Art Degraded, Imagination Denied, War Governed the Nations.
—William Blake
March 24, 2022
peace, love, happiness & understanding is two years old!
HURRAH!!!
Our first issue celebrated Spring Equinox. Last year at this time we again enjoyed a bunch of Spring poems.
(https://openroadpdx.com/event/peace-love-happiness-understanding-3-18-21/).
So, we want to celebrate Spring…and there are other things on our minds as well. In our last issue people wrote about some of their favorite books. In it, we invited friends inside prison to write about some of their favorite books. Meanwhile, we are also thinking about war and peace and refugees.
It’s Spring!!!
And every day the front page reminds us that bombs are falling on people in Ukraine.
Kim had this to say:
These days I seem to be obsessed with news from the war…and with the little plum tree outside the door of my writing shed. It was only a matter of time before the two started talking to each other in a poem.
Plum Trees in War
How do they do it?—no resistance,
no complicity, simply opening
a new species of light bud by bud
in spite of all that is burned and broken.
Splayed against a shattered wall,
from a stump amid the rubble,
or even from a sheared branch
dusted with ash, petals unfurl.
As enemies prepare to advance
across hills and fields, spring
got there first, took possession
and raised its million flags of green.
From the sky, breath by breath,
the command comes down, so every
soldier says, “I can’t kill today—
I am busy blossoming.”
—Kim Stafford
*
Thomas Bray wrote to us about his favorite books:
I thoroughly enjoyed your latest newsletter with all the book recommendations in it.
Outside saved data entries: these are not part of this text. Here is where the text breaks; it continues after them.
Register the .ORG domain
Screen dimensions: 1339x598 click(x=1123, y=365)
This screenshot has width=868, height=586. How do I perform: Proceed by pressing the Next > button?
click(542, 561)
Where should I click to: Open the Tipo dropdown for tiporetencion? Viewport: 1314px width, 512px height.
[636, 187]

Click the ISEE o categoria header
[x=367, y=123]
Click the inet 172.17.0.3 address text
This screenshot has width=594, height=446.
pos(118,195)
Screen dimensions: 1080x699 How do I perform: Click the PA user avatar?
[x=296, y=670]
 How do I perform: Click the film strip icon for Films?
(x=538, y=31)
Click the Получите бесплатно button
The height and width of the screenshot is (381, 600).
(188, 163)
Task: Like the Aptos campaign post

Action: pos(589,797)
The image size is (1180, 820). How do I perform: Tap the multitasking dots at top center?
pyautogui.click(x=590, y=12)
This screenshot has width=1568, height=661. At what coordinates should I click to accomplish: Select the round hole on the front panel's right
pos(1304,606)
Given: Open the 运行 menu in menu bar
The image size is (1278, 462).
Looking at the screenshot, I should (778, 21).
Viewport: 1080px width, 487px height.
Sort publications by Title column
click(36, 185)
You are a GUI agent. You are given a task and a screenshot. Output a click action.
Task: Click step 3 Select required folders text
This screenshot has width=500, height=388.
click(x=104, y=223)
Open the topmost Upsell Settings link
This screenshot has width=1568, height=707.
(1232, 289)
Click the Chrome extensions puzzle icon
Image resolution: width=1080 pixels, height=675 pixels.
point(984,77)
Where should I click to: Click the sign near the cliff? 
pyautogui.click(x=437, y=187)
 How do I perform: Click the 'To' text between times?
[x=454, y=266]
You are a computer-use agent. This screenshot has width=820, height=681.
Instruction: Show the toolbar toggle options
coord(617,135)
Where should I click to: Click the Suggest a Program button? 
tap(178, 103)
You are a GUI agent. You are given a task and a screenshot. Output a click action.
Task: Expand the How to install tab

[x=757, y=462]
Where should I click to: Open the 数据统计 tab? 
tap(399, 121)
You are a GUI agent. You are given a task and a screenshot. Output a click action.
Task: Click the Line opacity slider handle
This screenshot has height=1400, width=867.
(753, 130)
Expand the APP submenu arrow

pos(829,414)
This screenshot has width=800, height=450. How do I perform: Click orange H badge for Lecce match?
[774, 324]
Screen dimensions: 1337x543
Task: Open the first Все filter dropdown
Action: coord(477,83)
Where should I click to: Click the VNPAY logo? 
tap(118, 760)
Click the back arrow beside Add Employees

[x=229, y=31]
I read it with great interest. My two favorite books are:
Man’s Search for Meaning by Viktor Frankl. This is about a Jewish psychiatrist imprisoned in Auschwitz and how he manages to find meaning in the most dire of situations. I read it at least once a year. I always think the same thing when I read it: that if he can survive that, then surely I can survive this.
Shantaram by Gregory David Roberts. This is another true story of an Australian prisoner who escapes, and flees to India. He lives amongst the “untouchables” for years. It’s a truly riveting tale of survival.
Regards,
Thomas Bray
*
Each spring I read this favorite gem of a poem by Roethke. The last line captures my feeling about the return of spring perfectly. As the blossoms of my daphne waft the delicious fragrance in my backyard portending the return to life of all of the brown stalks and underground plants waiting to burst forth with fullness, I am always filled with a sense of wonder and excitement. Here is the poem that I always read:
Vernal Sentiment
Though the crocuses poke up their heads in the usual places,
The frog scum appear on the pond with the same froth of green,
And boys moon at girls with last year’s fatuous faces,
I never am bored, however familiar the scene.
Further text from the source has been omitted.